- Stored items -
──────────

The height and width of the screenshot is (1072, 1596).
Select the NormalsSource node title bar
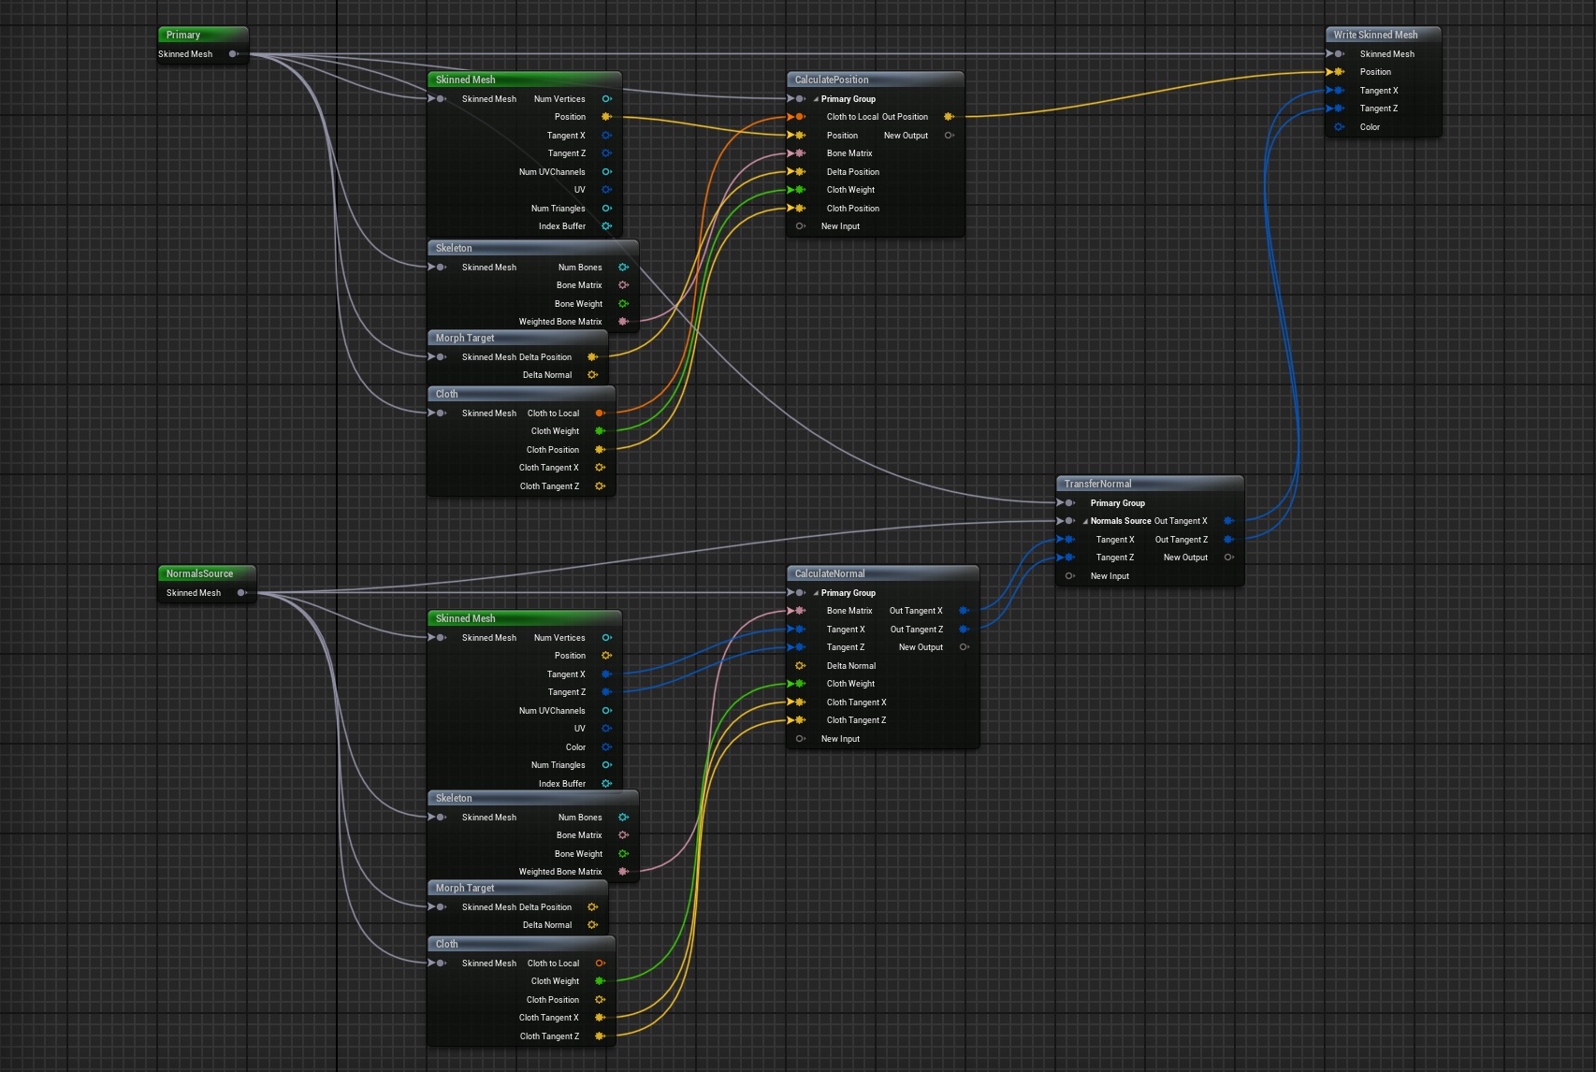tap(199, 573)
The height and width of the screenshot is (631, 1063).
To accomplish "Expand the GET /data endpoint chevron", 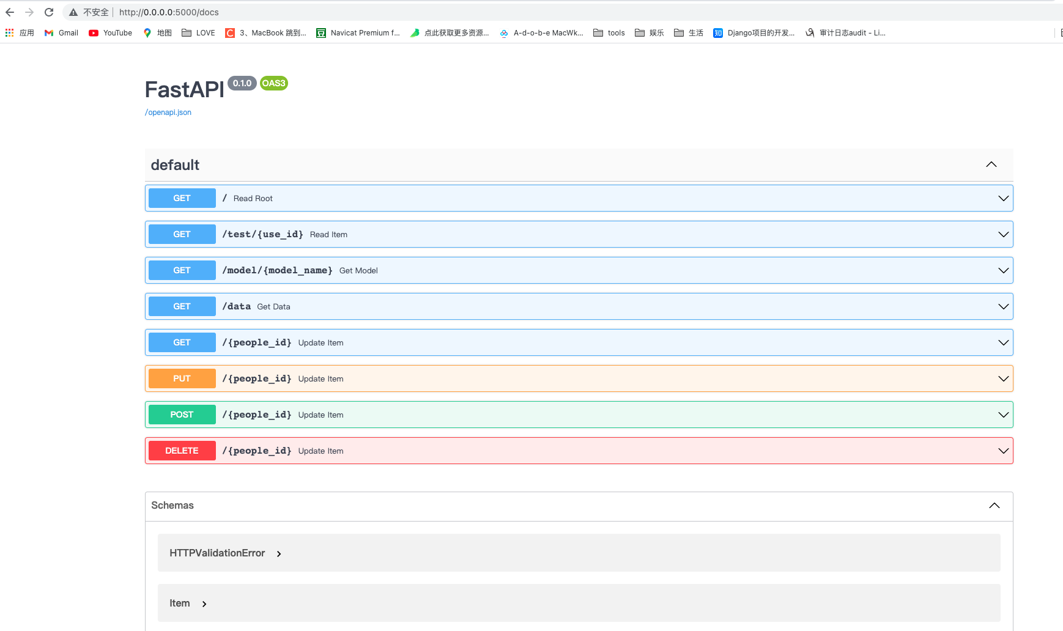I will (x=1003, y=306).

──────────

- Your assignment -
If a line of the records includes the string "width", copy it out.

- Answer space -
The height and width of the screenshot is (1072, 1596).
The height and width of the screenshot is (631, 1063).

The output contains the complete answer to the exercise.